Repeat the full listing, word for word.

• Data excerpts
.....

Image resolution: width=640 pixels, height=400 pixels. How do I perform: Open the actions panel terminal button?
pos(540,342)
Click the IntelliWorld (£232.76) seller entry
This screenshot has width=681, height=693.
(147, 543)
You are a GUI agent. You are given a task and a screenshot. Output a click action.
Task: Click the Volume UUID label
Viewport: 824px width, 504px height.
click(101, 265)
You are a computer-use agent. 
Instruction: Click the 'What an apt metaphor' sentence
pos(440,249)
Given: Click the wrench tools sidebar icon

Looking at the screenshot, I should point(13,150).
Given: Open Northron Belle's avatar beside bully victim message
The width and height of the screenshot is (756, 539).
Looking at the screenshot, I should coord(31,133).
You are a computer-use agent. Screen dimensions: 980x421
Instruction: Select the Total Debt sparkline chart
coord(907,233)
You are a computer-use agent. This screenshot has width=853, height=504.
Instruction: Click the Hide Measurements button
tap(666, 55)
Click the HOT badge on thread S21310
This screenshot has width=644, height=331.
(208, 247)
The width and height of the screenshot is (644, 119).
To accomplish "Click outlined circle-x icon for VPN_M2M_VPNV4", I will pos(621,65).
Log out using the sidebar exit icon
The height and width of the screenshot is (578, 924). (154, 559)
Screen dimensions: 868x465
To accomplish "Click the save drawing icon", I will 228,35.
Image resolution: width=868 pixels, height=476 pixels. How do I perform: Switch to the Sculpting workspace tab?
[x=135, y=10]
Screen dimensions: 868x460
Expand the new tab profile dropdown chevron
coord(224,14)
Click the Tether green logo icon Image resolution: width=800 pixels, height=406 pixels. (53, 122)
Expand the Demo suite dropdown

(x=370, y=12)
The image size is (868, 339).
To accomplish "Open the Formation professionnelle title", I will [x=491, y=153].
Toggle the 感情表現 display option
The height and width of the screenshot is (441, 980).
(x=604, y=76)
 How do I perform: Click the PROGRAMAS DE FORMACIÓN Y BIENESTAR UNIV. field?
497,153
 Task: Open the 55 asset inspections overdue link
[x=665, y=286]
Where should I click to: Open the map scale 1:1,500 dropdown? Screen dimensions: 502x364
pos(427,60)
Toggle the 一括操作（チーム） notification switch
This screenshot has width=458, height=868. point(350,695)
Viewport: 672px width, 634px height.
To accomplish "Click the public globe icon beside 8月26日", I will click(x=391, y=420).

.....

• The completed task
Image resolution: width=640 pixels, height=400 pixels. How do I perform: Open the actions panel terminal button?
pos(540,342)
Click the IntelliWorld (£232.76) seller entry
This screenshot has width=681, height=693.
(147, 543)
You are a GUI agent. You are given a task and a screenshot. Output a click action.
Task: Click the Volume UUID label
Viewport: 824px width, 504px height.
click(101, 265)
You are a computer-use agent. 
Instruction: Click the 'What an apt metaphor' sentence
pos(440,249)
Given: Click the wrench tools sidebar icon

Looking at the screenshot, I should point(13,150).
Given: Open Northron Belle's avatar beside bully victim message
The width and height of the screenshot is (756, 539).
Looking at the screenshot, I should coord(31,133).
You are a computer-use agent. Screen dimensions: 980x421
Instruction: Select the Total Debt sparkline chart
coord(907,233)
You are a computer-use agent. This screenshot has width=853, height=504.
Instruction: Click the Hide Measurements button
tap(666, 55)
Click the HOT badge on thread S21310
This screenshot has width=644, height=331.
(208, 247)
The width and height of the screenshot is (644, 119).
To accomplish "Click outlined circle-x icon for VPN_M2M_VPNV4", I will pos(621,65).
Log out using the sidebar exit icon
The height and width of the screenshot is (578, 924). (154, 559)
Screen dimensions: 868x465
To accomplish "Click the save drawing icon", I will 228,35.
Image resolution: width=868 pixels, height=476 pixels. How do I perform: Switch to the Sculpting workspace tab?
[x=135, y=10]
Screen dimensions: 868x460
Expand the new tab profile dropdown chevron
coord(224,14)
Click the Tether green logo icon Image resolution: width=800 pixels, height=406 pixels. (53, 122)
Expand the Demo suite dropdown

(x=370, y=12)
The image size is (868, 339).
To accomplish "Open the Formation professionnelle title", I will [x=491, y=153].
Toggle the 感情表現 display option
The height and width of the screenshot is (441, 980).
(x=604, y=76)
 How do I perform: Click the PROGRAMAS DE FORMACIÓN Y BIENESTAR UNIV. field?
497,153
 Task: Open the 55 asset inspections overdue link
[x=665, y=286]
Where should I click to: Open the map scale 1:1,500 dropdown? Screen dimensions: 502x364
pos(427,60)
Toggle the 一括操作（チーム） notification switch
This screenshot has width=458, height=868. point(350,695)
Viewport: 672px width, 634px height.
To accomplish "Click the public globe icon beside 8月26日", I will click(x=391, y=420).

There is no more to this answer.